◆ **Requirements**
Summarize the news excerpt below about the Ball State clothing line in two sentences.

◆ **Document extract**
---

- Associated Press - Saturday, July 5, 2014

YORKTOWN, Ind. (AP) - Two white sewing machines, garments, pictures of designer dresses tacked up on boards, a heating iron, tape measure, scissors and the sort clutter up a room in the back. Mood boards, garments, pictures and pins fill a narrower room down the hallway.

Ball State University seniors divide up between the two rooms Monday and busily cut, sew and iron fabrics for their designer accessible clothing line, “Sovereign Adaptive Clothing.”

The clothing line is the brainchild of Valerie Birk, a professor in the Department of Family and Consumer Sciences. The wheelchair-using Birk suffers from multiple sclerosis, and she says the accessible clothes currently available are about as trendy as trash bags.

“You should see what they put people in,” Birk tells The Star Press (http://tspne.ws/1j2HcNj ). “Seriously, who would want to wear a shirt taped around their neck?”

---

◆ **Recorded information**
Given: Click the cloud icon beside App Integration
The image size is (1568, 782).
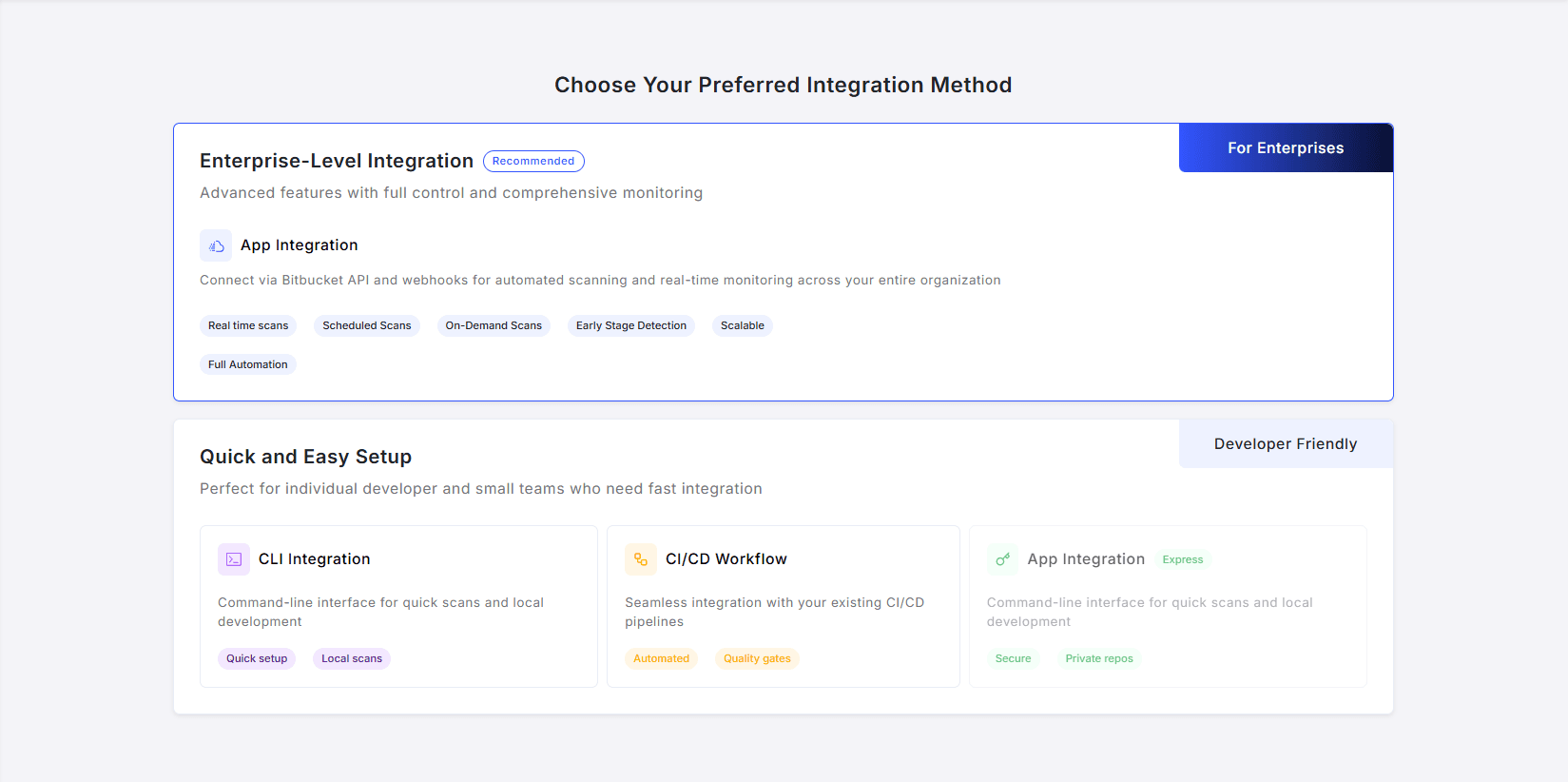Looking at the screenshot, I should (216, 245).
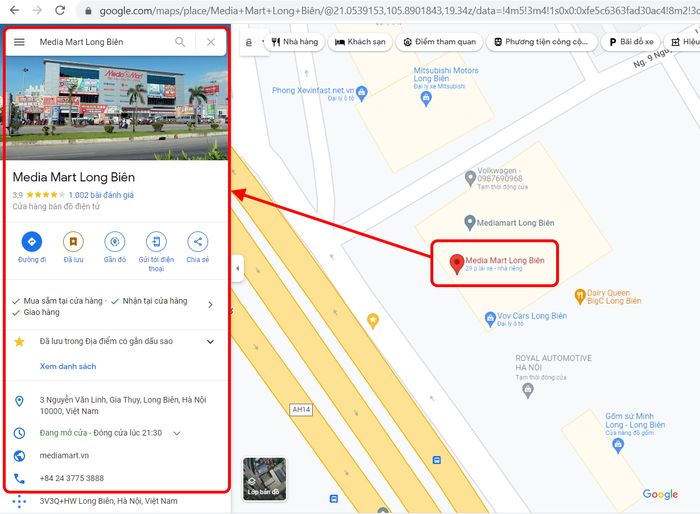Open the 1.002 bài đánh giá reviews
The width and height of the screenshot is (700, 514).
pyautogui.click(x=101, y=195)
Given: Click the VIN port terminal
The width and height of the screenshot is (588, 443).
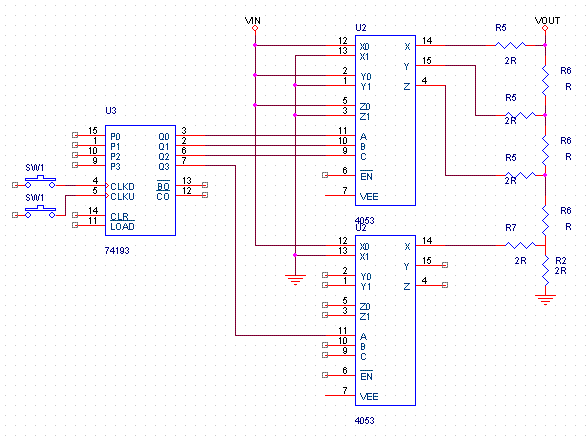Looking at the screenshot, I should [x=255, y=28].
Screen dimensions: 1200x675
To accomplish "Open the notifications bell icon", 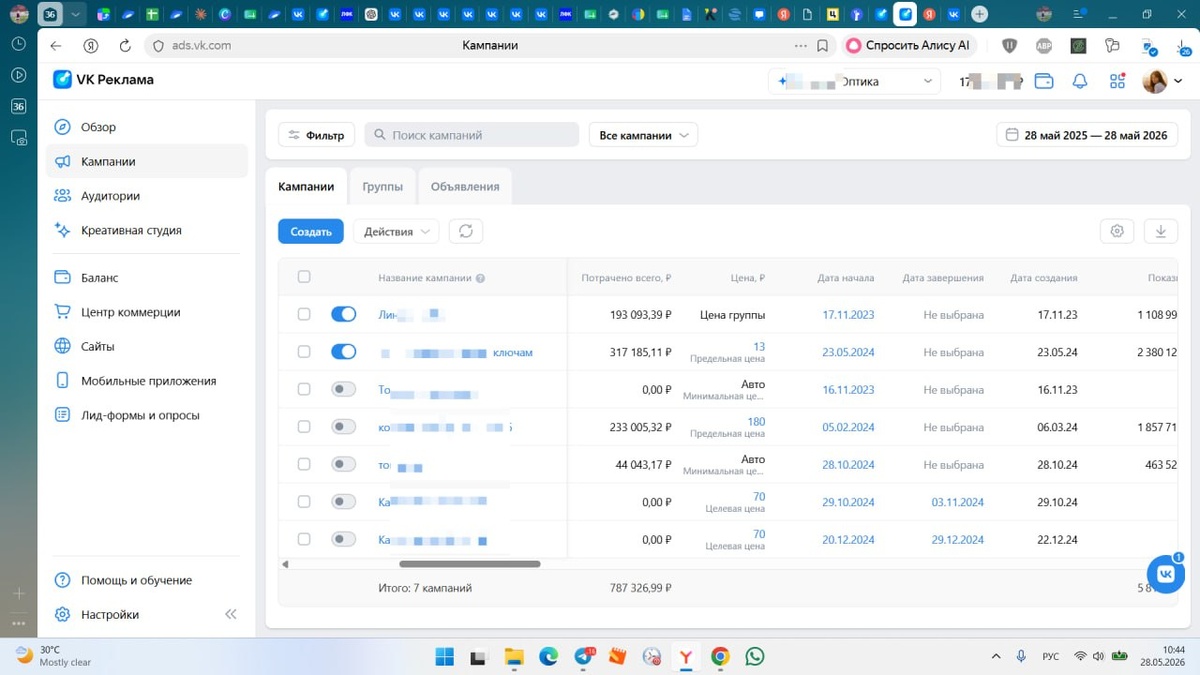I will (x=1080, y=81).
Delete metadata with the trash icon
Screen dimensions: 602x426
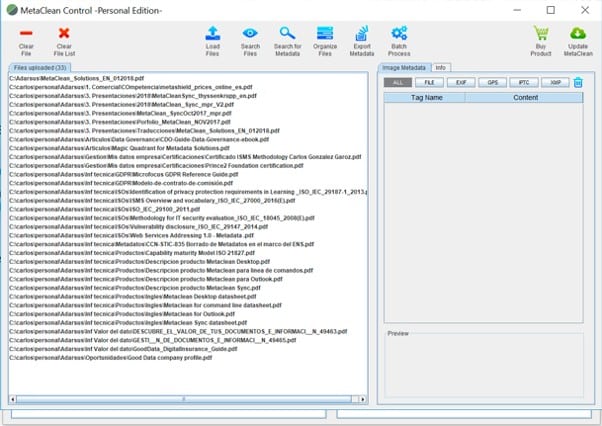tap(578, 82)

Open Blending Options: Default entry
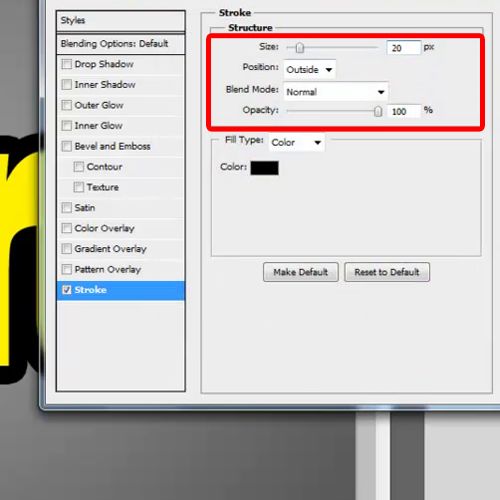pyautogui.click(x=121, y=44)
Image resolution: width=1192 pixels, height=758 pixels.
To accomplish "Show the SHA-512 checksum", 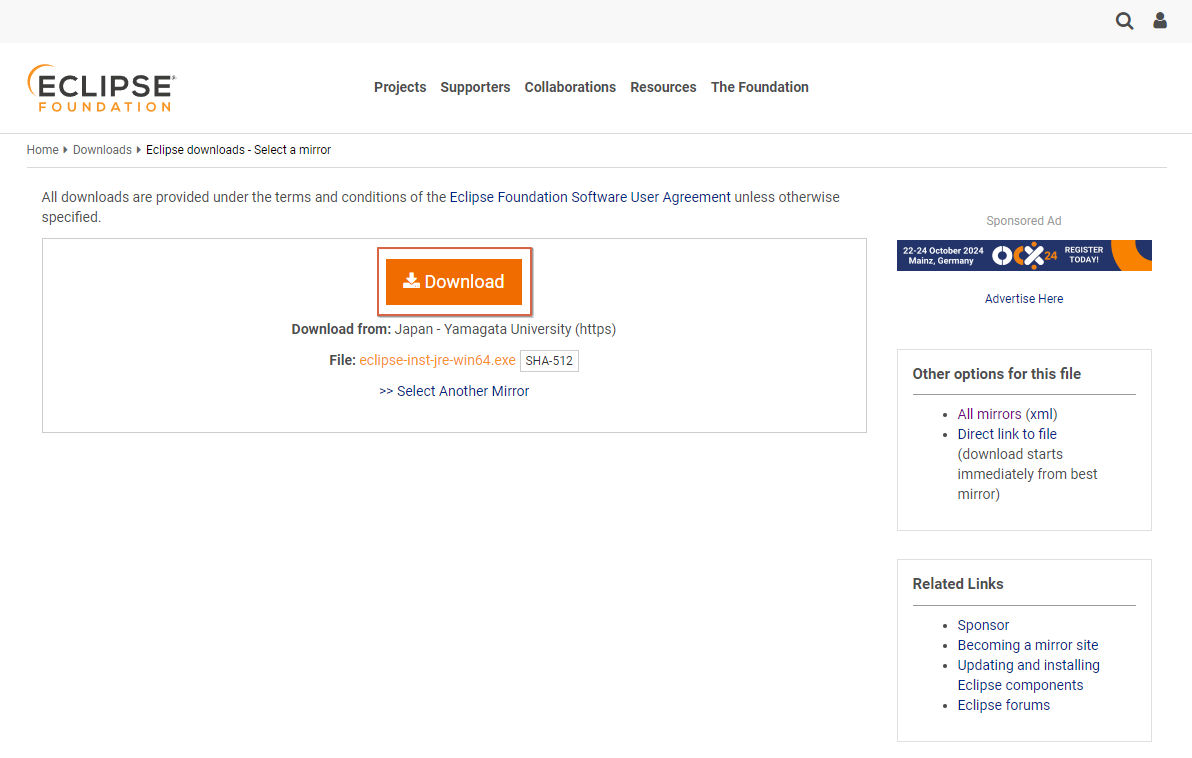I will tap(549, 361).
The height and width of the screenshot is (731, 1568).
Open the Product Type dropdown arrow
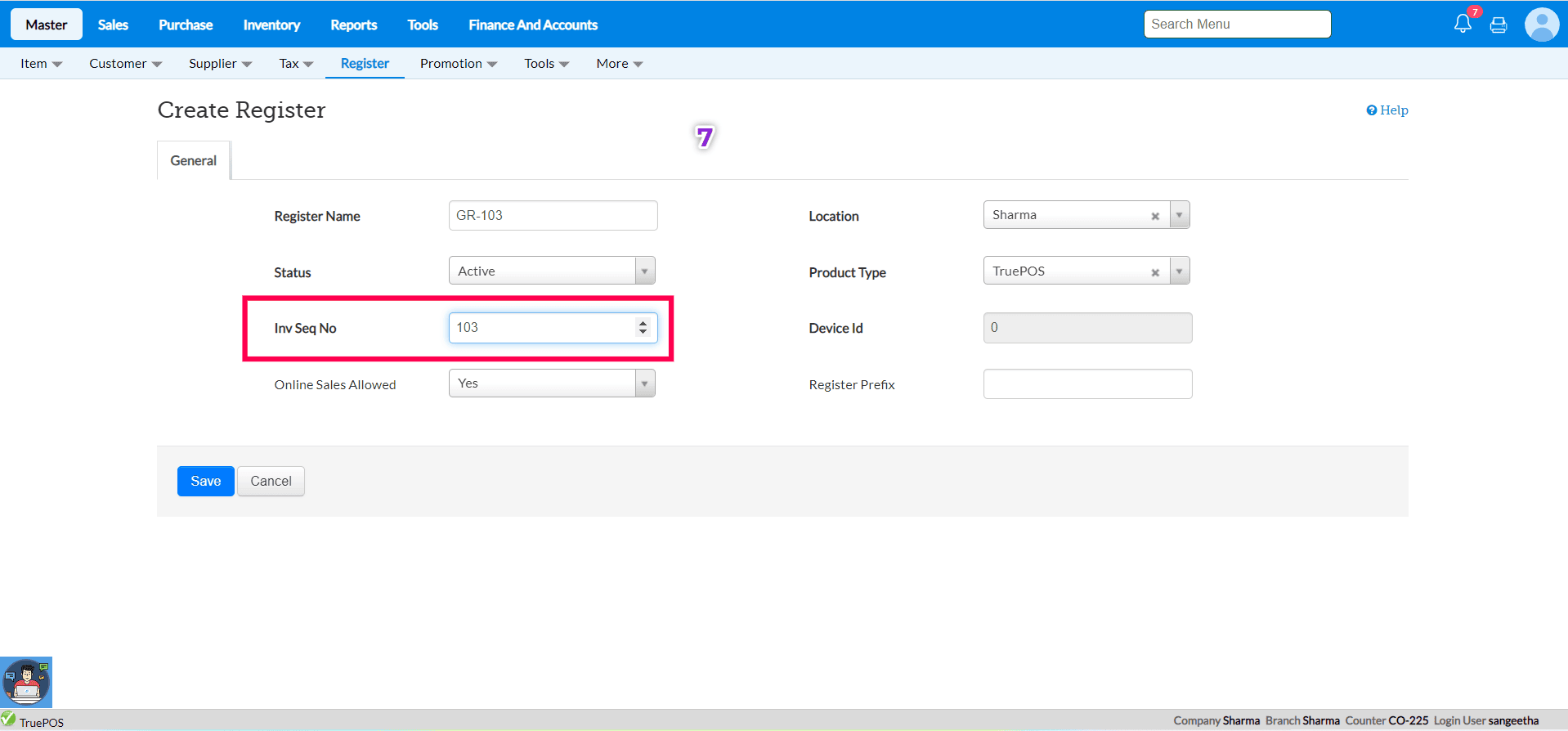(x=1179, y=271)
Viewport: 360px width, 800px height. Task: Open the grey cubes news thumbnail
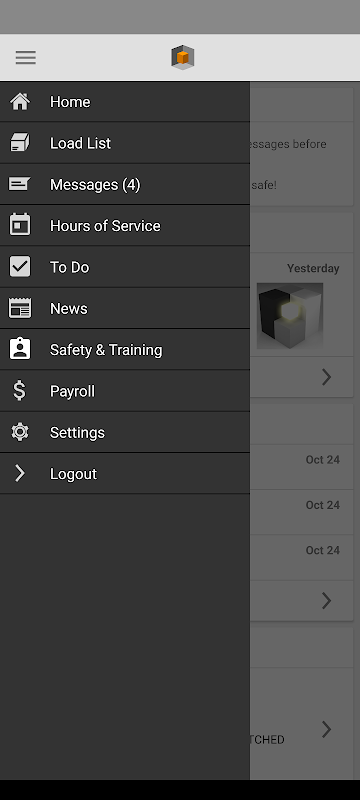[290, 316]
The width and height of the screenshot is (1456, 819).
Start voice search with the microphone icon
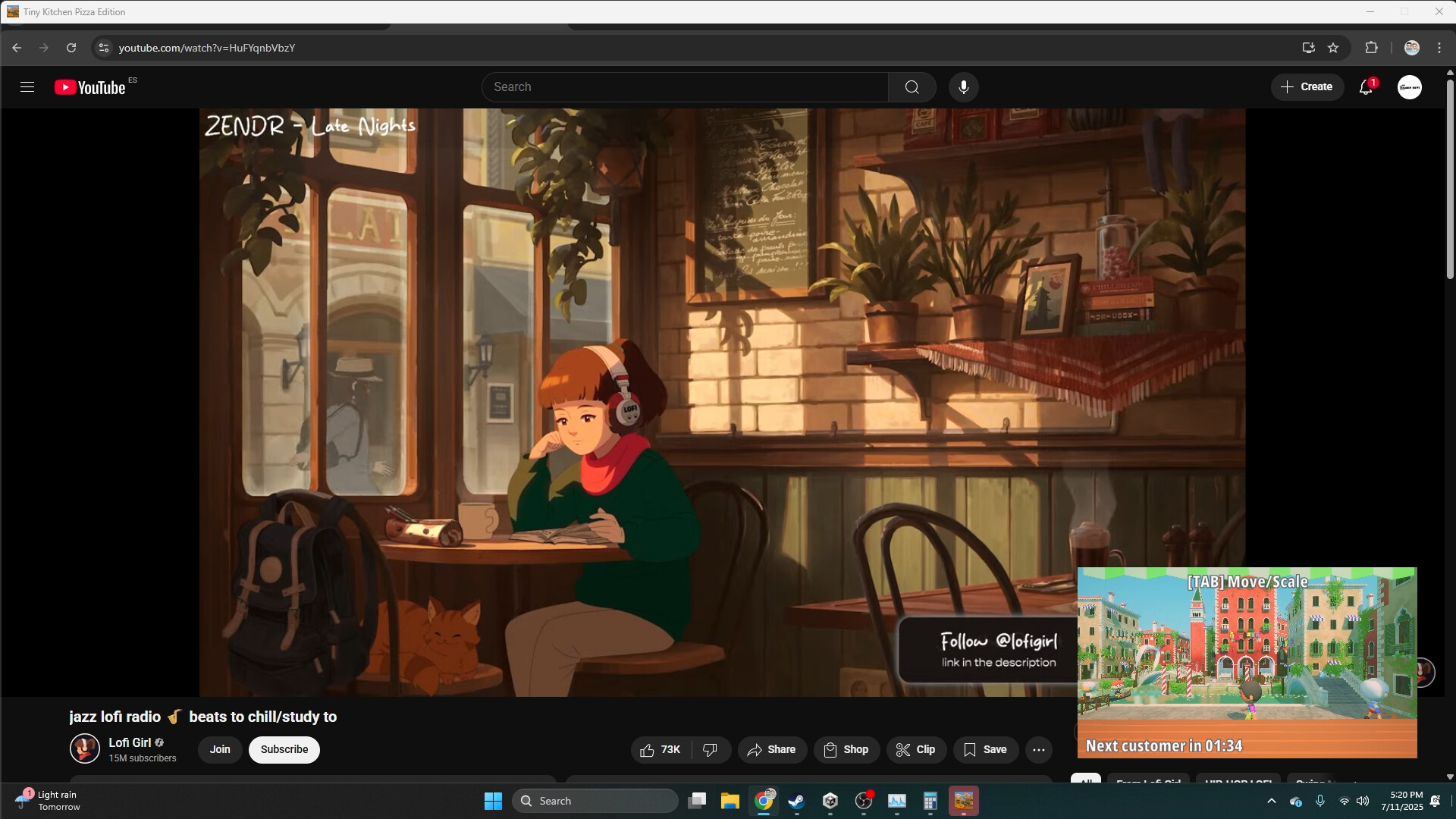coord(963,86)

---

◆ **The response**
Ball State University seniors work in two rooms, cutting, sewing and ironing fabrics for a designer accessible clothing line called "Sovereign Adaptive Clothing." The line is the brainchild of Valerie Birk, a Family and Consumer Sciences professor who uses a wheelchair and has multiple sclerosis, and who says the accessible clothes currently available are about as trendy as trash bags.